For people in essential jobs, calling in sick could put substitute teachers, nurses, and others at risk.

By Nathan Collins


Influenza virus. (Photo: Kat Masback/Flickr)

Most of the time when you’re sick, it makes sense to keep your distance from others—it’s just one more thing that prevents the spread of disease. But in certain cases, staying home may actually result in more people getting sick, according to a paper published today in Nature Physics.

Communicable diseases like the flu spread from person to person, often when one person coughs in close proximity to another, so how the disease spreads depends on the network of who comes into contact with whom. The obvious way to limit the spread of a disease, then, is for sick people to temporarily take themselves out of that network—in other words, to stay home from work so they don’t come into contact with anyone who isn’t already sick.

But for people in careers where it’s common to have someone fill in for a sick worker—teaching or nursing, for example—staying home from work does two things to the network: It removes a sick person, but brings in another healthy person who may now be at greater risk for contracting a disease.

In certain cases, staying home may actually result in more people getting sick.

“Consider the school teacher who is infected with influenza by a student,” complex systems researchers Samuel Scarpino, Antoine Allard, and Laurent Hébert-Dufresne write today in Nature Physics. If that teacher stays home, but infected students do not, a substitute teacher who comes into contact with those students may get sick.
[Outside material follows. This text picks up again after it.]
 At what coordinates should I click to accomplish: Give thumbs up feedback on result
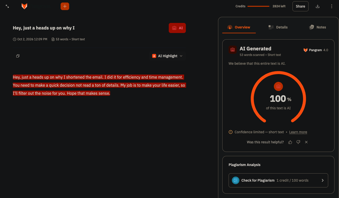click(x=290, y=142)
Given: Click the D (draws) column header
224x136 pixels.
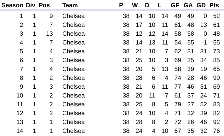Looking at the screenshot, I should [x=147, y=5].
Using a mix of mathematics and computer simulations, Scarpino, Allard, and Hébert-Dufresne show that “relational exchange,” where healthy people fill in for sick ones and thus temporarily inherit their social contacts, can actually spread the epidemic to more people—just before an epidemic peaks, the team calculates, relational exchange leads to an exponential increase in the number of new cases each day.
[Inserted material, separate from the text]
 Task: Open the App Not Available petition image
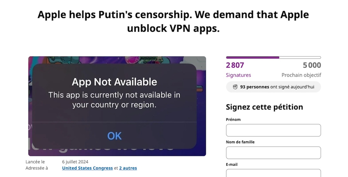(117, 106)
Meanwhile, getting people to stay home is only really effective when not that many people are sick in the first place; if a substantial portion of students, patients, or co-workers are already sick, an essential employee staying home mostly serves to put the person filling in at risk.

Those results are theoretical, however, so the team next looked for the exponential-growth pattern in 17 years’ worth of influenza tracking data and 19 years’ worth of dengue data. Dengue is important because it’s not transmitted person-to-person, but rather by mosquitoes, which means that relational exchange shouldn’t affect dengue epidemics in the same way as it does influenza. As the researchers predicted, influenza spread exponentially just prior to peak epidemic size in all 17 epidemics, but dengue did so only a few times, most notably in the 1994–95 outbreak in Puerto Rico.

Although the researchers point out a number of technical limitations in their work, the results have a number of important implications, among them the importance of vaccinating substitute teachers (and others in similar roles) to curtail epidemics.

“Finally, methods for forecasting disease spread must include both realistic population structure and salient aspects of human behaviour,” the team writes. “Without these key features, we cannot hope for robust, actionable models for predicting epidemics.”